Each entry below must be repeated exactly. Leave the pictures out of it.

*** Supplied data ***

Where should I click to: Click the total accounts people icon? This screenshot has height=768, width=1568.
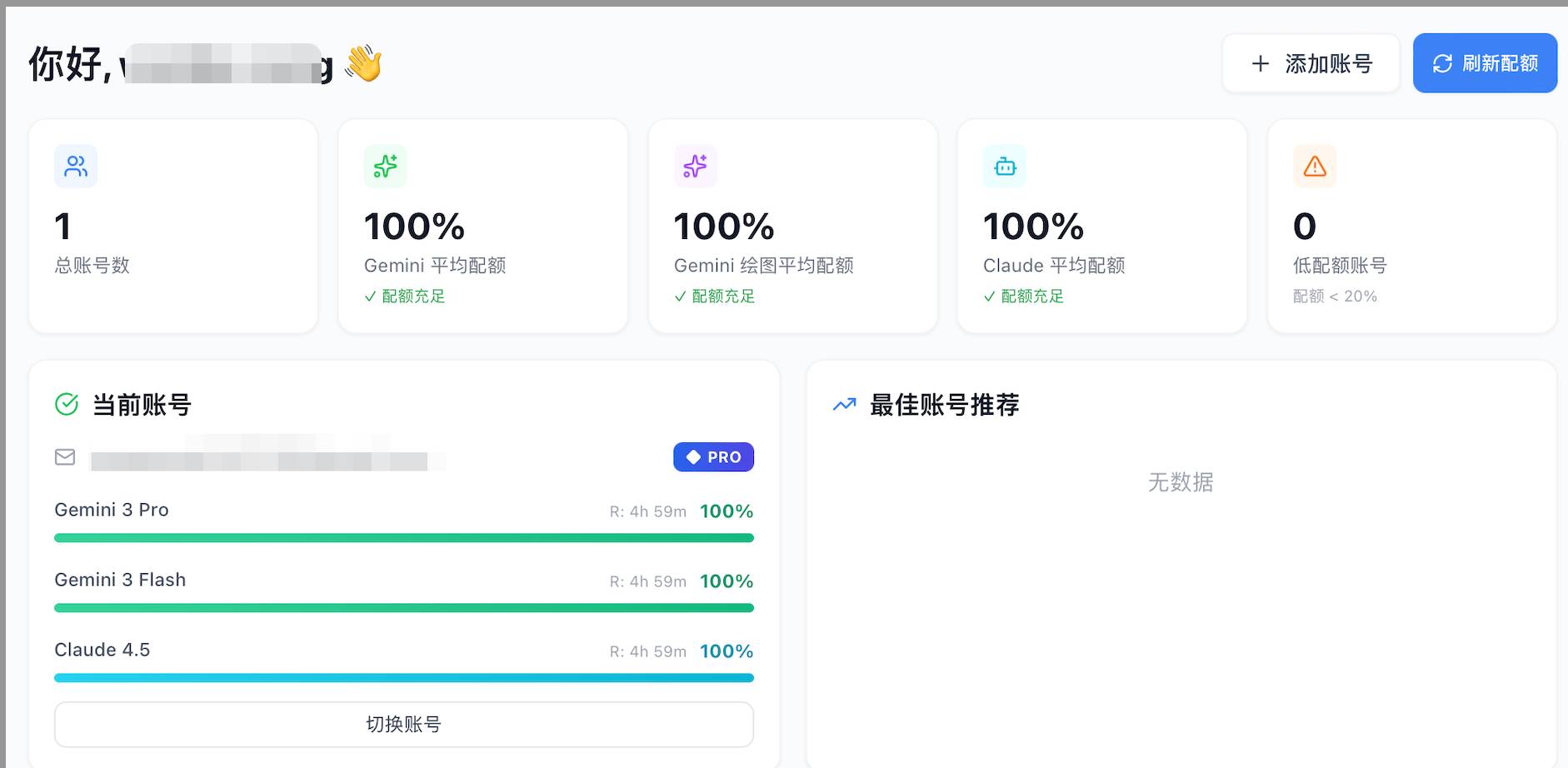pos(76,167)
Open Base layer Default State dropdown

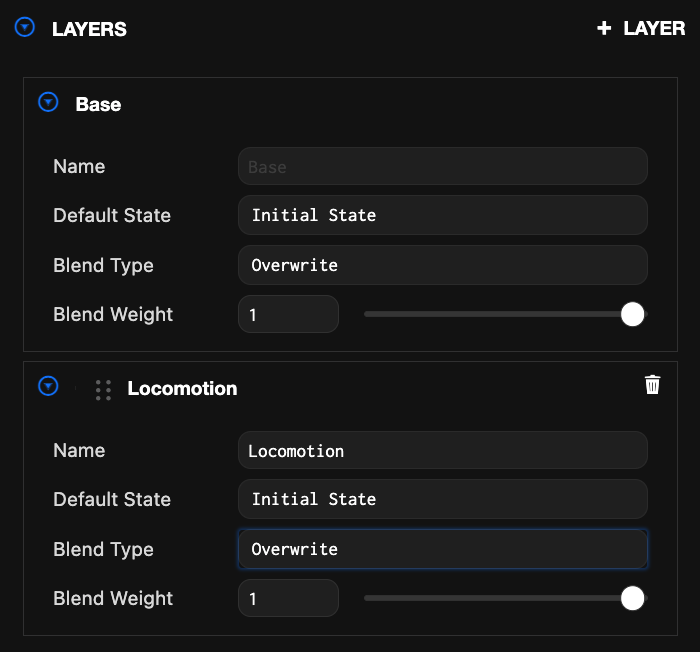pos(442,215)
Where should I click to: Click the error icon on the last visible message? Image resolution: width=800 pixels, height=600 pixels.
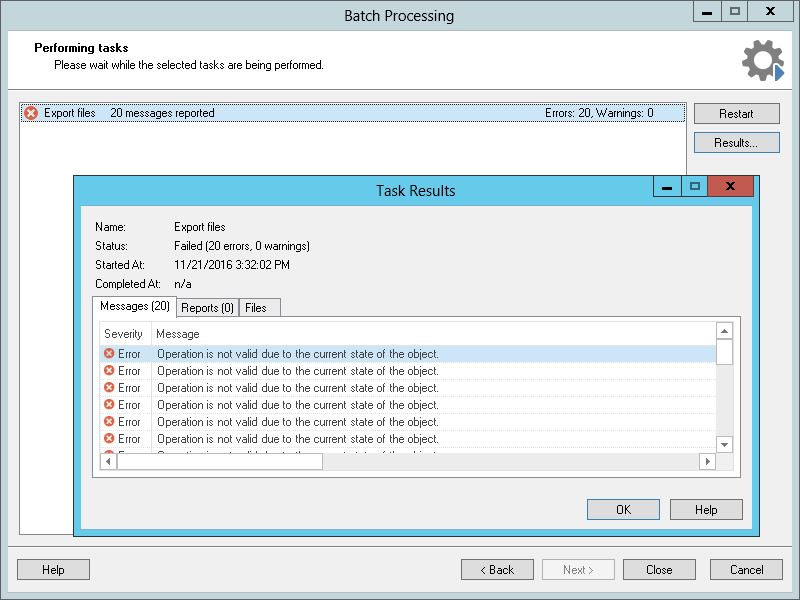(x=110, y=439)
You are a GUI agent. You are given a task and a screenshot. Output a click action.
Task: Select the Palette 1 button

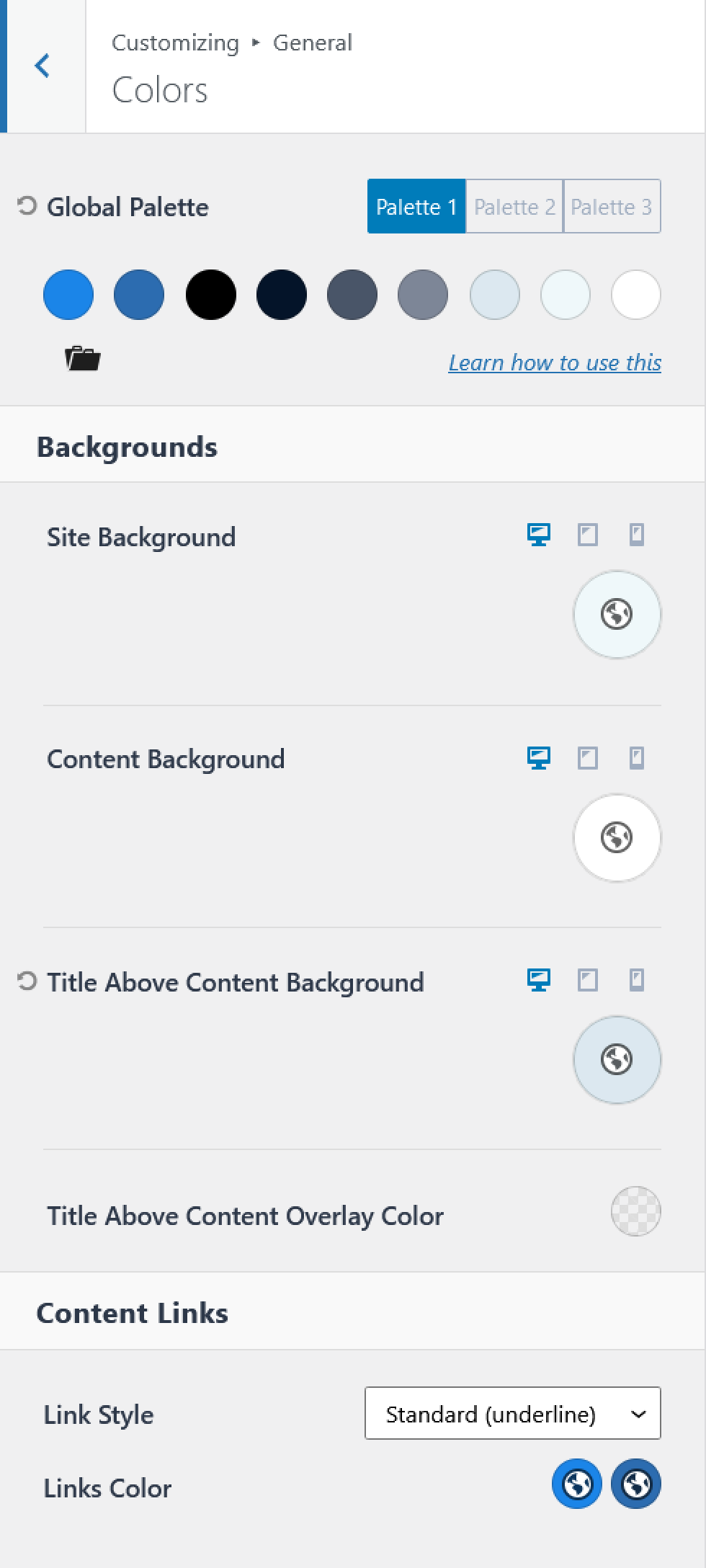pyautogui.click(x=416, y=207)
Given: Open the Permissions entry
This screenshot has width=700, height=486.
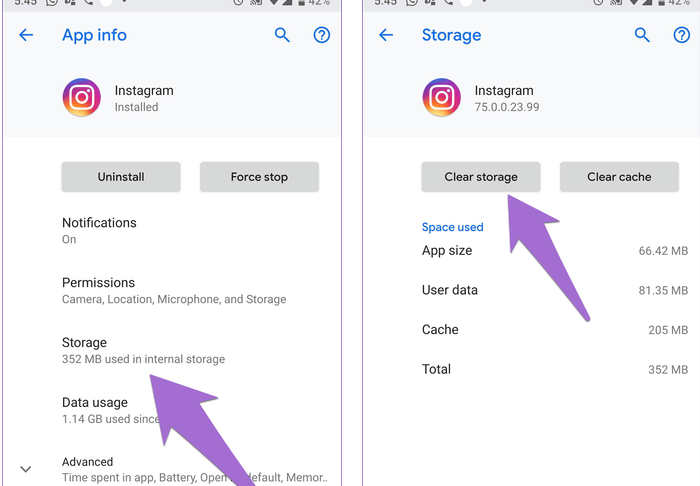Looking at the screenshot, I should pyautogui.click(x=173, y=290).
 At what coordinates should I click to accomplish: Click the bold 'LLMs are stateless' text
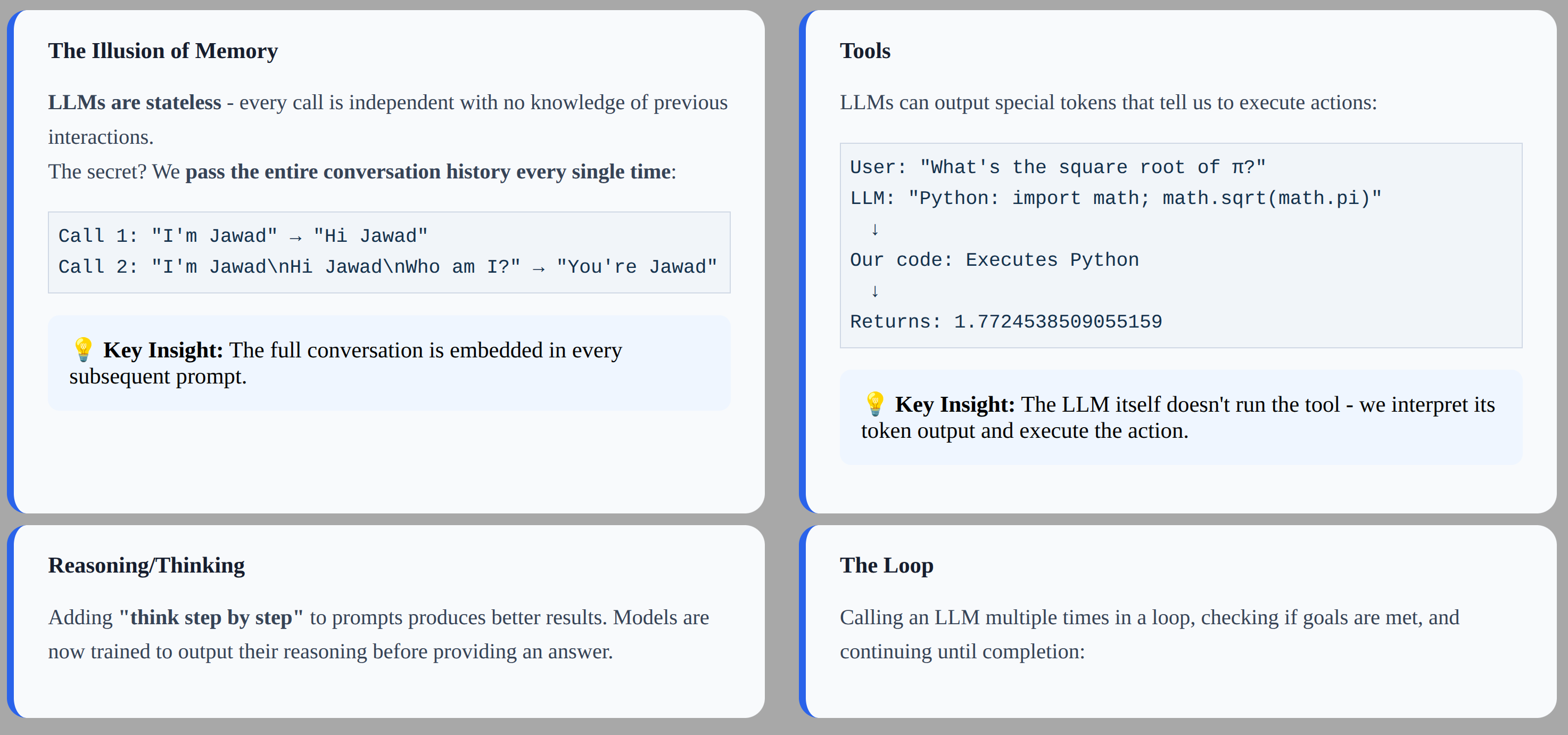(x=135, y=102)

*** End of Supplied data ***

__Solved exercise__.
Where should I click to: Click the total accounts people icon? This screenshot has height=768, width=1568.
pos(76,167)
Open Base layer Default State dropdown

pos(442,215)
Where should I click to: Click the error icon on the last visible message? Image resolution: width=800 pixels, height=600 pixels.
(x=110, y=439)
You are a GUI agent. You are given a task and a screenshot. Output a click action.
Task: Select the Palette 1 button

pyautogui.click(x=416, y=207)
Given: Open the Permissions entry
This screenshot has width=700, height=486.
Looking at the screenshot, I should pyautogui.click(x=173, y=290).
 At what coordinates should I click to accomplish: Click the bold 'LLMs are stateless' text
(x=135, y=102)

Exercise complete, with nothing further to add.